Über König Mohammed VI.

"Mohammed VI. hat fundamentale Veränderungen in Marokko bewirkt. Das Land befindet sich definitiv auf dem Weg zur Demokratie. Der König hat das Familienrecht liberalisiert, er hat Einsicht in die Akten gewährt, die aus der Regierungszeit seines Vaters, Hassan II. stammen. Er hat eine unabhängige nationale Kommission für Gleichheit und Versöhnung eingesetzt, die sich mit der Aufarbeitung von Menschenrechtsverletzungen aus dieser Periode befasst. Es fanden öffentliche Anhörungen ehemaliger Gefangener statt, die Hassan II. einsperren ließ.

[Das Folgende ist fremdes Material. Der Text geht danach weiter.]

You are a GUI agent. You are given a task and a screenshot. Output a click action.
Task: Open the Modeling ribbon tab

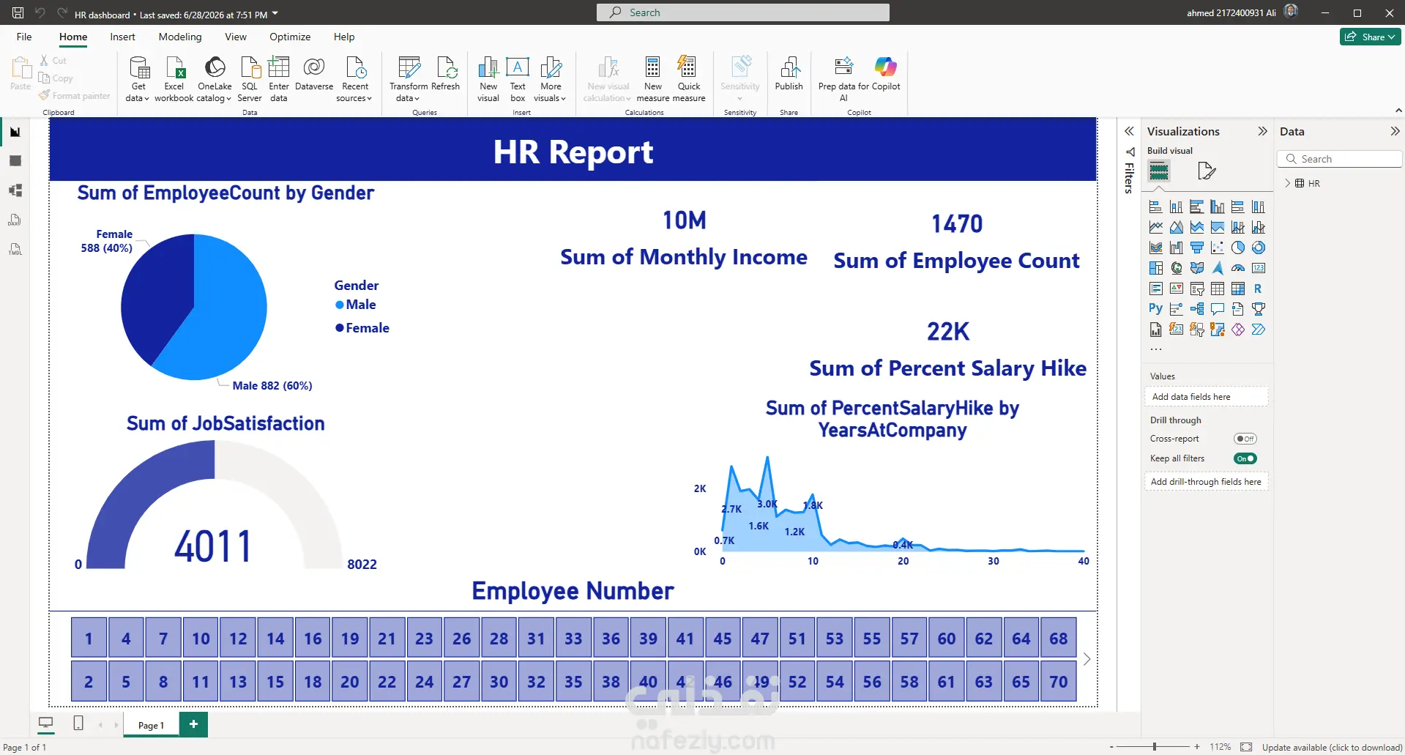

In Marokko gibt es keine politischen Gefangenen mehr, es herrscht Presse- und Redefreiheit. Natürlich gibt es nach wie vor Tabus: Man darf den König nicht kritisieren, auch nicht den Islam. Marokko ist jenes arabische Land, das den größten Fortschritt hat. Es braucht allerdings auch wirtschaftliche Hilfe, um Armut und Korruption zu bekämpfen, die nach wie vor existieren."

Über das Alter

"Es ist sowieso nicht lustig zu altern. In keinem Land. Aber in der marokkanischen Gesellschaft betrachtet man das Alter gelassener. Es entspricht auch mehr dem fatalistischen Denken in Marokko. "Man zweifelt nicht am Werk Gottes", sagte mein Vater immer. Der Verlust der Jugend ist nicht so negativ besetzt wie in Europa, wo das Altern fast wie eine Krankheit betrachtet wird. Die Menschen in Marokko hadern nicht mit ihren Falten, mit dem langsamen Verlust von Fähigkeiten. Sie erheben nicht den Anspruch, anders zu sein, als sie tatsächlich sind. Die Frauen in Marokko mit ihren Tausenden kleinen Linien im Gesicht sehen wunderschön aus, sie kämen nicht auf den Gedanken, sich ihrer zu schämen."